In der Gesprächsrunde der «Arena» äussern sich Gäste und die Experten betroffen über die Situation der Flüchtlinge, die Europa auf Booten und Schiffen zu erreichen versuchen und dabei das Leben riskieren.
Daniel Vischer sieht diesen Flüchtlingsstrom als eine Katastrophe, die vorhersehbar war. «Es ist zum Teil die Folge von Schlepperbanden.» Aber es sei zu einfach, alles nur auf diese Schlepper zurückzuführen.
Fischer kritisiert aber auch, dass es das Resultat der «Festung Europa» sei und der Umstand, dass die Flüchtlinge keine andere Möglichkeit haben, einen Weg in die Sicherheit zu finden.
Die grossen Opferzahlen im Mittelmeer sind auch für Hans Fehr eine gewaltige Tragödie. Es müsse aber weiter gedacht werden, warum und wie diese Leute hierher kommen. Dahinter stehe eine Schlepper-Industrie, die zerstört werden müsse.
Mit vereinten Kräften alles machen, dass die Menschen gar nicht aufs Mittelmeer gehen. Einfach nur Retten löst das Problem langfristig nicht.
Doris Fiala weist darauf hin, dass es das Problem schon seit mehreren Jahren gebe. Aber es sei heute stärker sichtbar. Auch 2014 seien insgesamt 210‘000 Menschen übers Mittelmeer gekommen und 3500 Menschen seien damals ertrunken.
Für den Schriftsteller Lukas Bärfuss sind diese Leute Helden, die diesen Weg über das Mittelmeer wagten. «Sie sind Helden, weil sie für etwas einstehen, für ein Ideal, das ich teile und auch unsere Gesellschaft teilt, nämlich das Ideal, dass man sich mit seinem eigenen Schicksal nicht einfach abfindet.»
Noch mehr Menschen retten finde ich gut. Und eine Willkommens-Mentalität finde ich etwas Schönes.
Ob es wirklich Helden seien, daran zweifelt Fehr. Für ihn ist es eher Verzweiflung und ein grosser Teil die Perspektivlosigkeit in Afrika, vor allem für junge Männer. «Ich würde wohl auch versuchen, in Richtung Europa zu kommen.
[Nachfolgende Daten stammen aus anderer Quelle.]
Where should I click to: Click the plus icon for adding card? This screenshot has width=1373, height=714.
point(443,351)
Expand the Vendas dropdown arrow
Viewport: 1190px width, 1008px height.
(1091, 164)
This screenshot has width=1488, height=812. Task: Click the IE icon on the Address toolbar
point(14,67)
Das ist aber nicht die Lösung.»
Rückführung und Entwicklungshilfe
Fehr ist in diesem Punkt sehr pointiert: «Wir müssen dafür sorgen, dass diese Lotterkähne zurückgeführt und allenfalls zerstört werden. In einer zweiten Phase muss im Herkunftsland in die Entwicklungshilfe investiert werden, und da leistet die Schweiz überdurchschnittlich viel.»
Fischer legt Wert auf die Unterscheidung zwischen Flüchtlingen und Leuten, die aus wirtschaftlichen Gründen nach Europa kommen.
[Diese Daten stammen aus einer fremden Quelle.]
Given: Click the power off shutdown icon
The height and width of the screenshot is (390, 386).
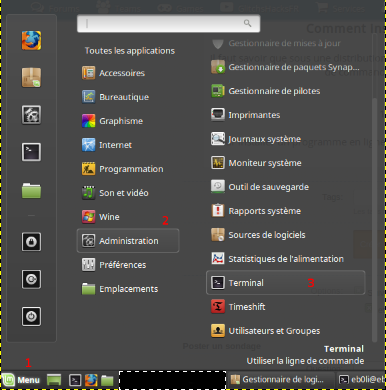Looking at the screenshot, I should coord(31,316).
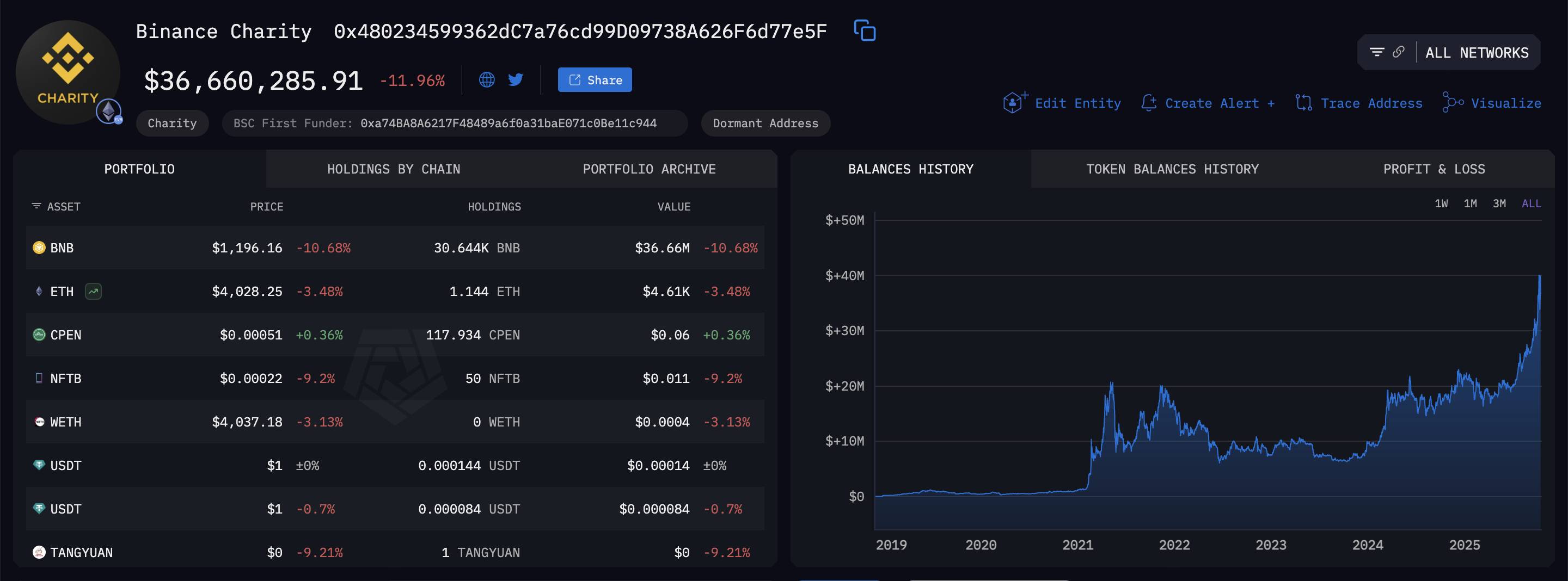Image resolution: width=1568 pixels, height=581 pixels.
Task: Open the website globe icon
Action: click(486, 80)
«Es ist eine Fehleinschätzung, dass eine grosse Mehrheit Wirtschaftsflüchtlinge sind.» Denn die Mehrheit seien Frauen und Kinder aus Syrien, Eritrea, Nigeria und Mali.
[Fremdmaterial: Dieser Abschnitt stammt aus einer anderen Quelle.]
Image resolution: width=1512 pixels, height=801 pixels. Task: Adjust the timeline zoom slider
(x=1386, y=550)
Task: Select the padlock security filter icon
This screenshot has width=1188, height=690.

Lösungen nur vereint mit der EU
Am Experten-Pult hat Yemane Yohannes Platz genommen. Er war 2008 aus Eritrea über verschiedene Länder mit einem Boot nach Europa gekommen. Und die Erinnerungen verfolgen ihn bis heute: «Wenn du in das Boot einsteigst; da ist nur Angst und Frustration bis du Land siehst. Ich erinnere mich noch ständig an diese Überfahrt.»
Neben Yohannes sitzt Eduard Gnesa, Sonderbotschafter für Internationale Migrationszusammenarbeit im Aussendepartement. Auch für den langjährigen Migrationsexperten ist es eine absolut inakzeptable Situation, was sich derzeit abspielt. «Yemane Yohannes ist hier, weil er Glück gehabt hat – nur deswegen.»
Früher habe es nie solche Katastrophen gegeben, nur wenige tausend Kilometer von uns entfernt. Der Bundesrat habe bereits Entscheide gefällt zur Verbesserung der Situation. Aber es gehe nur im Verbund mit den EU-Staaten gemeinsam. «Die Schweiz allein kann dieses Problem nicht lösen», meint Gnesa.
Dass die Schweiz nicht alle Flüchtlinge auf einmal aufnehmen kann, ist dem Eritreer Yohannes völlig klar. Aber es gebe sehr wenige, die Asyl nur aus wirtschaftlichen Gründen beantragten. Der Hauptgrund sei die schwierige Sicherheitslage der Betroffenen.